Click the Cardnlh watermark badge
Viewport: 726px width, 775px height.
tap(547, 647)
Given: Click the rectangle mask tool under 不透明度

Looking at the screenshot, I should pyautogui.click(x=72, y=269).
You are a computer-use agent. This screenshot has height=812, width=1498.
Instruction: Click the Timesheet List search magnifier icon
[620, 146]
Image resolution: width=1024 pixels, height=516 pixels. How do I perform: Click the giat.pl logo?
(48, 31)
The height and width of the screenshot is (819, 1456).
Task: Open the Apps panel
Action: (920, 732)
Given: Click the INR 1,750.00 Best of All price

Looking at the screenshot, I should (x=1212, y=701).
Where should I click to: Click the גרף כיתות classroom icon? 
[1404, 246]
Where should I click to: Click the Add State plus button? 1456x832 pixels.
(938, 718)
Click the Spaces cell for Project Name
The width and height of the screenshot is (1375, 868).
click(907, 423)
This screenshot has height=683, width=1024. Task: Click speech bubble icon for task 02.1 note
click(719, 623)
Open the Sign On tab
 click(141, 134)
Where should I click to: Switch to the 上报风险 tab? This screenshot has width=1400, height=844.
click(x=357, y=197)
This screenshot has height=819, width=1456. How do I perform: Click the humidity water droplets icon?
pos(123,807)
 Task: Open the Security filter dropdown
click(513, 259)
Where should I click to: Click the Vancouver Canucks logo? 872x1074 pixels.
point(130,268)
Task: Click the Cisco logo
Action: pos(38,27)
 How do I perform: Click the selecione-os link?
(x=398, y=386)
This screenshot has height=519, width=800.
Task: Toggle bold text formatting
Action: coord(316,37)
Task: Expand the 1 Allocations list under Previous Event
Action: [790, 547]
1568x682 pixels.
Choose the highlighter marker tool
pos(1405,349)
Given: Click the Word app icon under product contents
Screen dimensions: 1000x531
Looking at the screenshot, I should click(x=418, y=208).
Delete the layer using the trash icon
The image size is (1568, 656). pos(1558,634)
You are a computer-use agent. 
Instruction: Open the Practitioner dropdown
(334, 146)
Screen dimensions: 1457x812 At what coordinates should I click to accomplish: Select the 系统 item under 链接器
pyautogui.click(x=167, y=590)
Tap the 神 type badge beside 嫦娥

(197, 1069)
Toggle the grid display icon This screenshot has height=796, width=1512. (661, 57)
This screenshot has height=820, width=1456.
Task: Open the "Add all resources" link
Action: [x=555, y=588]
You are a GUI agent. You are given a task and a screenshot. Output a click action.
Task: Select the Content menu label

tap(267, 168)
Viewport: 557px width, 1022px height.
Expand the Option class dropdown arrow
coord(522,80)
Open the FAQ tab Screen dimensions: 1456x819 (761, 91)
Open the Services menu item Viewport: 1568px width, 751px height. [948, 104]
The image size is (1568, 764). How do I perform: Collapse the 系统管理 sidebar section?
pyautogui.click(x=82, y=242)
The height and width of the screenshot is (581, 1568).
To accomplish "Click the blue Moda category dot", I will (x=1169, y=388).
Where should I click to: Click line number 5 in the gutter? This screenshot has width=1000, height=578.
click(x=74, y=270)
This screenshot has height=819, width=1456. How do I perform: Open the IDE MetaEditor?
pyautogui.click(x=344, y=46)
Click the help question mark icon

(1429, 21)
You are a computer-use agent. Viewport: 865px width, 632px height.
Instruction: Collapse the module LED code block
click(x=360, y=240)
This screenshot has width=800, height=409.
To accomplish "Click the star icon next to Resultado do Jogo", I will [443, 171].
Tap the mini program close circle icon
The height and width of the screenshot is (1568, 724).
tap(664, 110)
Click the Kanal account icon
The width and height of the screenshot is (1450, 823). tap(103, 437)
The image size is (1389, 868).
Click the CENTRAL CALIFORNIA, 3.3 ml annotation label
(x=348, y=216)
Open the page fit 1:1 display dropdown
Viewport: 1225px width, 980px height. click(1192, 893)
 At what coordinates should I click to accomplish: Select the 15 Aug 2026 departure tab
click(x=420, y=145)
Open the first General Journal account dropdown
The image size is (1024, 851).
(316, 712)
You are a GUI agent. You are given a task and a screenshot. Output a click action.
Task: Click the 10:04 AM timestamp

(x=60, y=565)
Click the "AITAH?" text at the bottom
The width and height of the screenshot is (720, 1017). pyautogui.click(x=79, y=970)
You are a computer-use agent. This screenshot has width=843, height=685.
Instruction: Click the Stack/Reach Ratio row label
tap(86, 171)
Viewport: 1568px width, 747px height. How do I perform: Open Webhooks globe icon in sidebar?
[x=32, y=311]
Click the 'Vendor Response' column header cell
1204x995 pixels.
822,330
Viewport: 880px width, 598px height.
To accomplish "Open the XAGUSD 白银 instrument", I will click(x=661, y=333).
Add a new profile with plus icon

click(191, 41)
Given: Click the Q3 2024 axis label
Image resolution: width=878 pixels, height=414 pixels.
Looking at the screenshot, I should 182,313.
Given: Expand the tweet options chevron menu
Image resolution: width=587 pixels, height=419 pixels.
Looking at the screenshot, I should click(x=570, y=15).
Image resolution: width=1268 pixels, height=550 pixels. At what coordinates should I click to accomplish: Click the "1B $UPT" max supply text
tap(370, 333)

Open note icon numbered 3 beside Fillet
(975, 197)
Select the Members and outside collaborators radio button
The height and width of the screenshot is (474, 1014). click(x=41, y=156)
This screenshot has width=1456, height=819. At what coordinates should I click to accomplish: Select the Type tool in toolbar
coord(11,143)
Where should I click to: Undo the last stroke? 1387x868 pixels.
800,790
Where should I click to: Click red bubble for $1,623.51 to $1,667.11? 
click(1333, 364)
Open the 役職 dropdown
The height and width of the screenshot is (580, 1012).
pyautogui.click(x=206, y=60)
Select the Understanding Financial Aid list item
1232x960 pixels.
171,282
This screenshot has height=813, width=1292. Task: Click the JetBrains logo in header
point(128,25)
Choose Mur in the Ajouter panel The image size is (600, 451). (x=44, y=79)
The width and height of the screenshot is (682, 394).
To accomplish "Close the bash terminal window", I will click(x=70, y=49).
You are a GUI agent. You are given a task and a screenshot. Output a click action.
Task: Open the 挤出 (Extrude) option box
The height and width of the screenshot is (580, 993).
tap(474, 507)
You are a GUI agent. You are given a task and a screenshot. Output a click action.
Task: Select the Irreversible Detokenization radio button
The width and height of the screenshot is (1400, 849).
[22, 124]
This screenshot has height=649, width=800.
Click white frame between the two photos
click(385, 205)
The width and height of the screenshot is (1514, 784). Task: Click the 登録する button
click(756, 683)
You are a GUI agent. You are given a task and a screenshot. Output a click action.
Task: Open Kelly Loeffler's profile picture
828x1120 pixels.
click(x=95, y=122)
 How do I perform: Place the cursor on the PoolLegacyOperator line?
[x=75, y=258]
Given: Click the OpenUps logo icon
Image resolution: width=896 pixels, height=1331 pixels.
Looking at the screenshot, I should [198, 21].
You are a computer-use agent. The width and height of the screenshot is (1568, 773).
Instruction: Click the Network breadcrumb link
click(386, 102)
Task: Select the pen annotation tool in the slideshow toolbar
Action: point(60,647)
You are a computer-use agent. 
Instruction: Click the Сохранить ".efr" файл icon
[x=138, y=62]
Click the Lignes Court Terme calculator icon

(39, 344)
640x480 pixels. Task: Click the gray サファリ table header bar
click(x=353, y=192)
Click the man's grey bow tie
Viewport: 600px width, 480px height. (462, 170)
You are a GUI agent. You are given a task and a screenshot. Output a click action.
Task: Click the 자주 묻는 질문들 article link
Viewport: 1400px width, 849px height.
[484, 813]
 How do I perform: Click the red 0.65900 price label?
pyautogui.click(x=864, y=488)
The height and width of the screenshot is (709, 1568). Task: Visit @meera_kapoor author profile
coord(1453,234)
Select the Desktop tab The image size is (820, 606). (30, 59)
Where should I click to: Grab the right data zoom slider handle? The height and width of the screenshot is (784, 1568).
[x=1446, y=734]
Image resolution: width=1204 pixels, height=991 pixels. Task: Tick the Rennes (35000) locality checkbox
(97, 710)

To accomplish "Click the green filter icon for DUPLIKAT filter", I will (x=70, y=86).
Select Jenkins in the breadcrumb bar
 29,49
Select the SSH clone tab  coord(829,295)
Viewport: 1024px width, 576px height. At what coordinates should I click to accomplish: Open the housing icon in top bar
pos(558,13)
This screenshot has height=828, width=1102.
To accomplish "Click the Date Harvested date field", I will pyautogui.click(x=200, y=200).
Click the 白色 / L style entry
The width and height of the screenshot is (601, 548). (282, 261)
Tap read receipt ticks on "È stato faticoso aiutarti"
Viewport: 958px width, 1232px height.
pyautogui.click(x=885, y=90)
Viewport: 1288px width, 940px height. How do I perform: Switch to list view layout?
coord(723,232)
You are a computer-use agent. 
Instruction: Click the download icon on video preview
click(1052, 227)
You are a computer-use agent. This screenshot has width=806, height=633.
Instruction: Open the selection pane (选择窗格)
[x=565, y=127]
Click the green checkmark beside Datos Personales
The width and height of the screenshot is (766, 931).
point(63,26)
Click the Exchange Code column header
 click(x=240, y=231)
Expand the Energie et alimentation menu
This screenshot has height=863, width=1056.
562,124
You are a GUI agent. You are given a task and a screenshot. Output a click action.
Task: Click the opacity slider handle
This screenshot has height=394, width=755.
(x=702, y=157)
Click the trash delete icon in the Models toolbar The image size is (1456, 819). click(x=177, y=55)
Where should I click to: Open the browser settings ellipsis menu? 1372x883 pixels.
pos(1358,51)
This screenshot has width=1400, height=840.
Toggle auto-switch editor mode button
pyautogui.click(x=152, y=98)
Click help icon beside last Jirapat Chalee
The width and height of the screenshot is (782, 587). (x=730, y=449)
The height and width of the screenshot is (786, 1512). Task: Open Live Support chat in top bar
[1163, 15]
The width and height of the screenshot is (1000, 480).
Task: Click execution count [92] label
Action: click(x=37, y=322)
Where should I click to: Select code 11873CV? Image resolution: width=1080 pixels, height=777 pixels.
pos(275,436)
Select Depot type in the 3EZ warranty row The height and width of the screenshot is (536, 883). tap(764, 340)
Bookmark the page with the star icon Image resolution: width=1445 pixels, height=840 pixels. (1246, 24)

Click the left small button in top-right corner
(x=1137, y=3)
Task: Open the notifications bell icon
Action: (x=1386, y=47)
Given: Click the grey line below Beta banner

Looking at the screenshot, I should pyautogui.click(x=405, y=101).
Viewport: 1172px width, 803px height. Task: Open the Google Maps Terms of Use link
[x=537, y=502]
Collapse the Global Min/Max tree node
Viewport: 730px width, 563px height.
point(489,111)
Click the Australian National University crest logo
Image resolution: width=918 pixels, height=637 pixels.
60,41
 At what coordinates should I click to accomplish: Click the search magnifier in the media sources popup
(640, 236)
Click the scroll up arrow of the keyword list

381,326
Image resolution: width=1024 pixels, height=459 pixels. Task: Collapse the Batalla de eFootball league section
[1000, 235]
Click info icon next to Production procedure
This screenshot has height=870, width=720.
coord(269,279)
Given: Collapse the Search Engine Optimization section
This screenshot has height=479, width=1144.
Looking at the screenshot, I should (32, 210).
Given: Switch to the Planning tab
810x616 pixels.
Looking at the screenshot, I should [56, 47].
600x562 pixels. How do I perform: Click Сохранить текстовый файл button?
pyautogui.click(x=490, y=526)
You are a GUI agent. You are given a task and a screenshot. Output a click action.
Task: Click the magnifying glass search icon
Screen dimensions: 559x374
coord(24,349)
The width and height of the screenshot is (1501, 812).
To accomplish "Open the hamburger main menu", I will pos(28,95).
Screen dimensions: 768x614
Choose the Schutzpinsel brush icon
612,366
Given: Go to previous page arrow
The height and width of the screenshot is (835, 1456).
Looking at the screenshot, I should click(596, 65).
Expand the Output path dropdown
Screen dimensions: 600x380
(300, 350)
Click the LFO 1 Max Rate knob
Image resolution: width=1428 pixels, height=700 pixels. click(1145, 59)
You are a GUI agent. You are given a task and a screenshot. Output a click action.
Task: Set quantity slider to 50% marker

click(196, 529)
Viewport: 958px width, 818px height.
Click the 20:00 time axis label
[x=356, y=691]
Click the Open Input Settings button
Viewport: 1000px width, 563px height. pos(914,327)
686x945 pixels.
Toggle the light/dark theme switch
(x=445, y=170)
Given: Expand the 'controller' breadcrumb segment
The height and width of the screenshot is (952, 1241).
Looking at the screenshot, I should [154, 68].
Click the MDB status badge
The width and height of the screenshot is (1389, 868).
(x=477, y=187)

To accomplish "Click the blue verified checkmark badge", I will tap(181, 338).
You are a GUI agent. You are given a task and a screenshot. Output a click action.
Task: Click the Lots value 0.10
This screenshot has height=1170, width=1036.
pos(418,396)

********************

EXERCISE PROMPT: Recast the lines from the one containing "Viewport: 958px width, 818px height." through the end of the records, both ends included, as a Markdown table with the columns Row and Line. Leave out blank lines.

TASK RESULT:
| Row | Line |
|---|---|
| 1 | Viewport: 958px width, 818px height. |
| 2 | Click the 20:00 time axis label |
| 3 | [x=356, y=691] |
| 4 | Click the Open Input Settings button |
| 5 | Viewport: 1000px width, 563px height. pos(914,327) |
| 6 | 686x945 pixels. |
| 7 | Toggle the light/dark theme switch |
| 8 | (x=445, y=170) |
| 9 | Given: Expand the 'controller' breadcrumb segment |
| 10 | The height and width of the screenshot is (952, 1241). |
| 11 | Looking at the screenshot, I should [154, 68]. |
| 12 | Click the MDB status badge |
| 13 | The width and height of the screenshot is (1389, 868). |
| 14 | (x=477, y=187) |
| 15 | To accomplish "Click the blue verified checkmark badge", I will tap(181, 338). |
| 16 | You are a GUI agent. You are given a task and a screenshot. Output a click action. |
| 17 | Task: Click the Lots value 0.10 |
| 18 | This screenshot has height=1170, width=1036. |
| 19 | pos(418,396) |